また、実家にあったPC-8801FH本体やモニターは処分されていましたが、大量のフロッピーディスクやマニュアル、冊子類は残っていたのでこれらを自宅へ引き上げました。

自宅にあったPC-88関連のマニュアルや雑誌類 自宅にあったPC-88関連のフロッピーディスク

そんなこんなで、当時、先達らの過去の遺産に散々お世話になったのですが、久しぶりにPC-9821を使おうとしたら、3.5インチFDDが動作不良で、PC-9821にあるデータを他のWindowsPCにもってくることができない、と慌てて調べてUSBシリアルケーブルの存在に気がつきました。
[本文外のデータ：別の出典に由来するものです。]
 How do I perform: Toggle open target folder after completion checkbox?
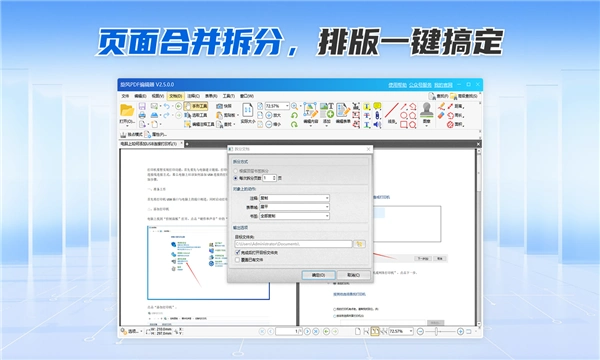tap(238, 252)
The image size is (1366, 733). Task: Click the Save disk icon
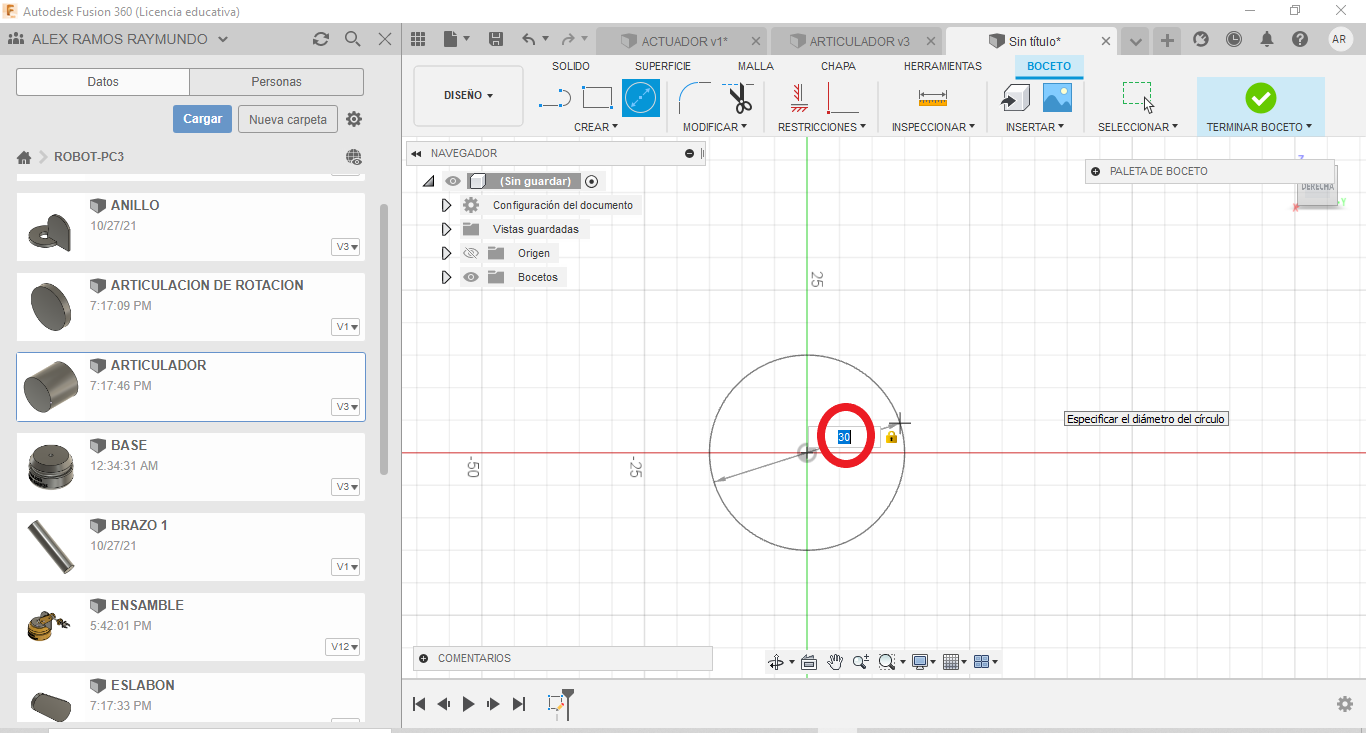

それでもって、さらにうれしい驚きが、Manukeさんがこの「TransRom」を更新していたことです。

88関連の情報のあるウェブサイトでは更新が止まっていたりするものが多々見受けられます(それでも閲覧できる状態にあるだけで助かります)。当たり前ですが88に興味があるのは、あの時代に生きて88に触れていた同年代の方々です。よわいを重ねれば、健康面や家庭の事情などの様々な問題がでてくることは必至ですし、自分もそうでした。

かつての小中学校時代、学校内で「マイコン」「パソコン」などをもつ人などは少なく、たとえ機種は違えどパソコンを持つもの同士で変な連帯感がありました。雑誌や安くないゲームソフトを友人間で貸回したり、ゲームソフトレンタル屋さんでソフトを借りてナニした友人が、頼みもしないのに私の分までナニして、そのフロッピーディスクをタダでくれてしまうようなことですが、そんな当時のエッセンスというか雰囲気を「Manukeさんら先達らの試み」に感じてしますのは、私が感傷的でおっちょこちょい・・・・・・・・だからでしょうか。

長文の蛇足、失礼しました。みなさまも健康に留意しつつ、よきレトロPCライフをお送り下さいませ。